(Beginning of Source text)

Tobacco Road.
"Maybe I could grow me a bale to the acre, like Pa was always talking about doing": First Edition of Tobacco Road; Finely bound by the Harcourt Bindery and Signed by Erskine Caldwell
Tobacco Road.
CALDWELL, Erskine .
$1,800.00
Item Number: 147461
New York: Charles Scribner's Sons, 1932.
First edition of Caldwell’s classic work. Octavo, bound in full morocco by the Harcourt Bindery, gilt titles and tooling to the spine in six compartments within raised gilt bands, gilt ruling to the front and rear panels, gilt inner dentelles stamp-signed by the Harcourt Bindery, marbled endpapers, all edges gilt. Boldly signed by Erskine Caldwell on a page bound in. In fine condition.
Unsentimentally realistic, this classic novel is a reflection of the effects of poverty on tenant farmers in the South during the Great Depression. It focuses on the Lester family, former cotton farmers who continue to live on their ancestors' plantation even though it has long ceased to be prosperous. Jeeter and Ada Lester have 17 children, two of whom still live at home: Ellie May, their only unmarried daughter who has a cleft lip, and Dude, their youngest son who is mentally handicapped. The family's antics, while at times vile and perverse, depict the racism and moral ambiguity that existed among some impoverished Southerners at that time and represent Erskine Caldwell's critique of the failed economic system and its consequences. It was the basis for the Broadway show which ran from 1933 to 1941 (then the longest-running play on record), and adapted into the 1941 film directed by John Ford starring Charley Grapewin, Marjorie Rambeau, Gene Tierney, William Tracy, Dana Andrews and Ward Bond. Named by Modern Library as one of the 100 greatest novels of the twentieth century.

(End of Source text)
(Beginning of Record excerpts)

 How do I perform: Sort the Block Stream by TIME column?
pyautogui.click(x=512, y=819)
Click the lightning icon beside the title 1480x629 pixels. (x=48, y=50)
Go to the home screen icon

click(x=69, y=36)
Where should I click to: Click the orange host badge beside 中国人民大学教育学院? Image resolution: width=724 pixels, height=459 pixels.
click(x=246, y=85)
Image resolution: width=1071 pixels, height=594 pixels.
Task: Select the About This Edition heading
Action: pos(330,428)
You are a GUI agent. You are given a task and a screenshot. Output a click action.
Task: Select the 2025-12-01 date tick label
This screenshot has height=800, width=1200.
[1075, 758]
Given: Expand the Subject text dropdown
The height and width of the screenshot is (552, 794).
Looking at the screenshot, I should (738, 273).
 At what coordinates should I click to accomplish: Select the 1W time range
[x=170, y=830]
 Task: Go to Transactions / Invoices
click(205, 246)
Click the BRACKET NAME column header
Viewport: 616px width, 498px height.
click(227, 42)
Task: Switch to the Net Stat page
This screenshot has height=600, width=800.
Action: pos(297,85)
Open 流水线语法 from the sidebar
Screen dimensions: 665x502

(End of Record excerpts)

# Instructions
[1] Do the following statements agree with the Tobacco Road listing? For each, answer yes or no and quote the deciding words. (a) The book was published in New York by Charles Scribner's Sons in 1932. (b) Jeeter and Ada Lester have twelve children. (c) The 1941 film adaptation was directed by John Ford.
[2] According to the Tobacco Road listing, during which years did the Broadway show based on the novel run?
[3] Rewrite the Tobacco Road listing starting at "First edition of Caldwell’s" and ending at "In fine condition.", changing "morocco" to "calf".

# Per-task outputs
[1]
(a) Yes: "New York: Charles Scribner's Sons, 1932."
(b) No: "Jeeter and Ada Lester have 17 children"
(c) Yes: "the 1941 film directed by John Ford"

[2] From 1933 to 1941.

[3]
First edition of Caldwell’s classic work. Octavo, bound in full calf by the Harcourt Bindery, gilt titles and tooling to the spine in six compartments within raised gilt bands, gilt ruling to the front and rear panels, gilt inner dentelles stamp-signed by the Harcourt Bindery, marbled endpapers, all edges gilt. Boldly signed by Erskine Caldwell on a page bound in. In fine condition.